Death of a Spouse in Old Age: Psychosocial Aspects
摘要
Holmes and Rahe (1967) devised a Social Readjustment Rating Scale that describes stress as experienced by events which require multiple readjustments. It ranked the death of a spouse as the most stressful of life events which might result in challenges for health, significant changes in personal relationships, financial stability, and self-identity in the sunset years of their life. For the surviving spouse, factors like age, social support, coping methods, health, and life satisfaction play a significant role in the bereavement process.

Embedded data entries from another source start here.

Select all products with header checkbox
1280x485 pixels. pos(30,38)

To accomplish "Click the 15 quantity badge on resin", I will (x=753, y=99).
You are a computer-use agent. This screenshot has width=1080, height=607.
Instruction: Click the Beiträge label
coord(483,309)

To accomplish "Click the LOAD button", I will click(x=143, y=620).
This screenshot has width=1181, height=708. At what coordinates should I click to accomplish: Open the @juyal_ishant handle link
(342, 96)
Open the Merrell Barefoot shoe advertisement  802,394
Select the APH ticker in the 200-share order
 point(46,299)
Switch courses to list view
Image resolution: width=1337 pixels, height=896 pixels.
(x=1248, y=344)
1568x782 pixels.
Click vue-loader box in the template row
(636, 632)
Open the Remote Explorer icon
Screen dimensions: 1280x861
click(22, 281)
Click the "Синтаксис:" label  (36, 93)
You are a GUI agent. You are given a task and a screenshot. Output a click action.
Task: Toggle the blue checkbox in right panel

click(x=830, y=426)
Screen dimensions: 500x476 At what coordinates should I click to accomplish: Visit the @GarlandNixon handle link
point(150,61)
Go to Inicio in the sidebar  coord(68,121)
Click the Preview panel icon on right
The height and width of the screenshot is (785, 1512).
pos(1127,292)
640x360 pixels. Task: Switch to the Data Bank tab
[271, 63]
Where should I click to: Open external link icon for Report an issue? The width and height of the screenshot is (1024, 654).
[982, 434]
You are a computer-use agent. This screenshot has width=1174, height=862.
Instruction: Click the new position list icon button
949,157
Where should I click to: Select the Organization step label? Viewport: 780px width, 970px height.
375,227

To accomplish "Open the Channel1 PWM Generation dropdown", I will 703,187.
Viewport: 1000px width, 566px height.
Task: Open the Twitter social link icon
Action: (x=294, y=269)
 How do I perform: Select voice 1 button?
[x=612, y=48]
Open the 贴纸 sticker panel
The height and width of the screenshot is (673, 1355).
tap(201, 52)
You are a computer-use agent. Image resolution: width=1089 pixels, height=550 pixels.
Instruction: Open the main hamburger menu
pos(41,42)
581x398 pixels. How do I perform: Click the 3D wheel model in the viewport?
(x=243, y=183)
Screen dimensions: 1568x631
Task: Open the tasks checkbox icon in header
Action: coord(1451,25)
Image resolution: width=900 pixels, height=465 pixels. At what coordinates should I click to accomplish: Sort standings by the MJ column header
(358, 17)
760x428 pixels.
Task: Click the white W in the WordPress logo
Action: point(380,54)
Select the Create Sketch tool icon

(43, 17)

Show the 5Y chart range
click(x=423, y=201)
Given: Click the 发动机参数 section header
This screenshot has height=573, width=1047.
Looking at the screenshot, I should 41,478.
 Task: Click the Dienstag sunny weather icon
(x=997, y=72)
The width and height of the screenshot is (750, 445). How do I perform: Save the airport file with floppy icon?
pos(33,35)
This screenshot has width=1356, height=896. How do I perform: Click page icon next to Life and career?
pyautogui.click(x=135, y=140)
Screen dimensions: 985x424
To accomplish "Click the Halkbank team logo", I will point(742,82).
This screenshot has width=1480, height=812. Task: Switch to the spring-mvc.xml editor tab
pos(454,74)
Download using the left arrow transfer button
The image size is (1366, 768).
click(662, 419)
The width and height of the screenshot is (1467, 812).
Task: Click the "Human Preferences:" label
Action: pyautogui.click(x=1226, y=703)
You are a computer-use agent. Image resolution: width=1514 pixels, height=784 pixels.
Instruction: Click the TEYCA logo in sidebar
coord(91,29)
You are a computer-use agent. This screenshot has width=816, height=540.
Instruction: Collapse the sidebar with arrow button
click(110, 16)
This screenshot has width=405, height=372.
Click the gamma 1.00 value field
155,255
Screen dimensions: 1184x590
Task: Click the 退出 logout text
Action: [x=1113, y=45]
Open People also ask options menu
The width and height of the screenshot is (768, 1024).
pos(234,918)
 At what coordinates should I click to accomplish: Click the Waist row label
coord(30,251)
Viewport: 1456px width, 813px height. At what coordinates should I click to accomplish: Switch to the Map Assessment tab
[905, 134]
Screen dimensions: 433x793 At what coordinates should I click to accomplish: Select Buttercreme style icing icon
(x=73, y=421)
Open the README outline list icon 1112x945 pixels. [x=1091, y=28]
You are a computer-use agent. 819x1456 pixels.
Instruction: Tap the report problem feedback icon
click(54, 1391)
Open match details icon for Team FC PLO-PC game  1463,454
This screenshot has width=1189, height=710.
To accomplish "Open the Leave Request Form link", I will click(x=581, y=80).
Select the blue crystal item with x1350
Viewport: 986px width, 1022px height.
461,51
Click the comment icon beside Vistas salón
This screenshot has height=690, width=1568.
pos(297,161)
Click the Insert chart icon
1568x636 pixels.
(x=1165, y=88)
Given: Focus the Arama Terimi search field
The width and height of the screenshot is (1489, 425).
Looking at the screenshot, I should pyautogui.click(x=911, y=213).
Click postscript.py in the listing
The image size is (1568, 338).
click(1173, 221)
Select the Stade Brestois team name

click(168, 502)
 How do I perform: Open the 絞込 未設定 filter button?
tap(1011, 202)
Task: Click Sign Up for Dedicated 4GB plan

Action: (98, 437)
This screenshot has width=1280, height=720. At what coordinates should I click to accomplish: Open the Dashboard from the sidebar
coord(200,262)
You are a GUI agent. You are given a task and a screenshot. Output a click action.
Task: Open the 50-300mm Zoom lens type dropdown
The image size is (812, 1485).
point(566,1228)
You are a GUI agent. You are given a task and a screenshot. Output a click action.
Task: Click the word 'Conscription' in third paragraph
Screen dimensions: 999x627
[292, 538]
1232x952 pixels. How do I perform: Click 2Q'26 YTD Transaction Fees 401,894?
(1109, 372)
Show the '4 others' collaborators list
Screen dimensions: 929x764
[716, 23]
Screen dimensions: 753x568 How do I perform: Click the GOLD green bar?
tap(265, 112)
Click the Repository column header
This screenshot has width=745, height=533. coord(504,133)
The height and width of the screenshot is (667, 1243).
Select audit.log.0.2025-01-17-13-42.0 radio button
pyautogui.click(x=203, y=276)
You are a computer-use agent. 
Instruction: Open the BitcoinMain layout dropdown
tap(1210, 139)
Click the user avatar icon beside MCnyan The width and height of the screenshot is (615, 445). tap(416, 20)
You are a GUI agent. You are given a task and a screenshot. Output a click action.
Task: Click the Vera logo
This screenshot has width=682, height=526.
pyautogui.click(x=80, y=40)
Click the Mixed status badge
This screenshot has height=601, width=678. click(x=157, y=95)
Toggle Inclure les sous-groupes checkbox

Early theorists like Bowlby (1980) viewed bereavement as a series of stages like shock and numbness, disorganization, re-organization, and recovery. Kubler-Ross model (1969) postulated that those experiencing grief undergo emotions of denial, anger, bargaining, depression, and acceptance. Recent researchers and practitioners however have been of the opinion that bereavement is a more complex process and have adopted the constructivist approach to grief (Neimeyer, Bereavement Care 24(2):27–30, 2005). It includes not only the phenomenological experience of individual grievers but also the reciprocal impact of loss on families and subcultural groups. It studies the effect of group cohesion and communication patterns on the bereavement process. This chapter aims to examine the attitudes, concepts, theories, and applications related to spousal bereavement in the elderly. It also attempts to explore how grief manifests itself in different familial, religious, and cultural contexts.